Pass sanitaire : un frein pour les soins ?

Patients non urgents et visiteurs, veuillez présenter votre pass sanitaire. Après les annonces présidentielles, place aux craintes des professionnels.

Protéger les patients d’un côté, pour les mettre en danger de l’autre ? C’est la crainte de plusieurs professionnels de santé au sujet de l’extension du pass sanitaire.

Le projet de loi anti-Covid a été adopté définitivement le 25 juillet dernier et permet de conditionner l’accès à de nombreux lieux à la présentation du pass sanitaire, dont les établissements de santé et Ehpad pour les patients non urgents et les visiteurs. Cette extension sera applicable dès le 9 août, si le Conseil constitutionnel n’en décide pas autrement.

Pour l’Ordre des médecins, il est important de s’assurer que le pass sanitaire ne va pas « priver des patients de soins ».

La Société française d'accompagnement et de soins palliatifs (SFAP) a quant à elle alerté « sur l’importance de maintenir la présence des proches auprès des patients en fin de vie ».

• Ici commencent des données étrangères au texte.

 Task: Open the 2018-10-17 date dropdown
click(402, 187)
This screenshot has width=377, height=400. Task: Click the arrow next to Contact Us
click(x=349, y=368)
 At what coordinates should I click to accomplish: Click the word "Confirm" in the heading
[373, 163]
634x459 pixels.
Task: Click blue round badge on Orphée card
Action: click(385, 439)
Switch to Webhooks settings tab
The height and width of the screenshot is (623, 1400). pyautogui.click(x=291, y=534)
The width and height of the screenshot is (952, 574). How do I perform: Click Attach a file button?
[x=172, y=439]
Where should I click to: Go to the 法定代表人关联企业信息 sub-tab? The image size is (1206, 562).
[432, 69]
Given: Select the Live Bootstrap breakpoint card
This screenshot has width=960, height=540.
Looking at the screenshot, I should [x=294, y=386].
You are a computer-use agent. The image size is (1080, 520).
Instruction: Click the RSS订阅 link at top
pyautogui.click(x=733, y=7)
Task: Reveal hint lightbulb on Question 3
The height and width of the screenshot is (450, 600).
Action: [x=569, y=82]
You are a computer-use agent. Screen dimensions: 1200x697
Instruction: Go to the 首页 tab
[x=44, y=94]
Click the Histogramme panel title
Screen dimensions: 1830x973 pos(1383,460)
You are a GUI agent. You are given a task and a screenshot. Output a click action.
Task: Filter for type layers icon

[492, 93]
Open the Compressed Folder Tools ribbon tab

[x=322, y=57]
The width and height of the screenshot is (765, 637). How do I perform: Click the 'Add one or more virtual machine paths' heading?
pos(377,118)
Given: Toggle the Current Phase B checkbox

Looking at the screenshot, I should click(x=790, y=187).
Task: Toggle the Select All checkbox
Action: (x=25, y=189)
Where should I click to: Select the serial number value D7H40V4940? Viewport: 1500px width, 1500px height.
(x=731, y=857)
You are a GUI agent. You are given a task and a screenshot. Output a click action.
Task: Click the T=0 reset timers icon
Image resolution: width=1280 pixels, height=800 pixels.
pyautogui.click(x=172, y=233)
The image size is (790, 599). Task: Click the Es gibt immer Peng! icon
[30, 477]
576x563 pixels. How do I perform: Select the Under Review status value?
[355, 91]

Même son de cloche du côté du monde de la psychiatrie, dont des professionnels ont adressé une lettre ouverte à Jean Castex : « Comment accepter que des personnes ayant besoin de soins et qui s’adressent à l’hôpital puissent être refoulées parce qu’elles n’ont pas de pass sanitaire ? », ont-ils avancé, prônant plutôt un accompagnement des patients démunis vers des lieux de vaccination. Parmi les signataires, on retrouve notamment l’Union syndicale de la psychiatrie, le syndicat des psychiatres des hôpitaux ou encore la Fédération nationale des associations d’usagers en psychiatrie.

Le Syndicat National des Médecins Hospitaliers (SNMH FO) a qualifié cela d’« obstacles supplémentaires à la prise en charge des patients ». Le Collège des gynécologues avait demandé de son côté que « la prise en charge des grossesses puisse se poursuivre dans les conditions habituellement requises ».

Du côté des directeurs d’Ehpad de l’AD-PA, ils appelaient « à considérer les établissements pour personnes âgées comme des lieux de résidence et ainsi garantir aux personnes âgées qui y résident la possibilité de maintenir les liens familiaux, sociaux, relationnels… qui sont les leurs dans les mêmes conditions que pour tout Français ».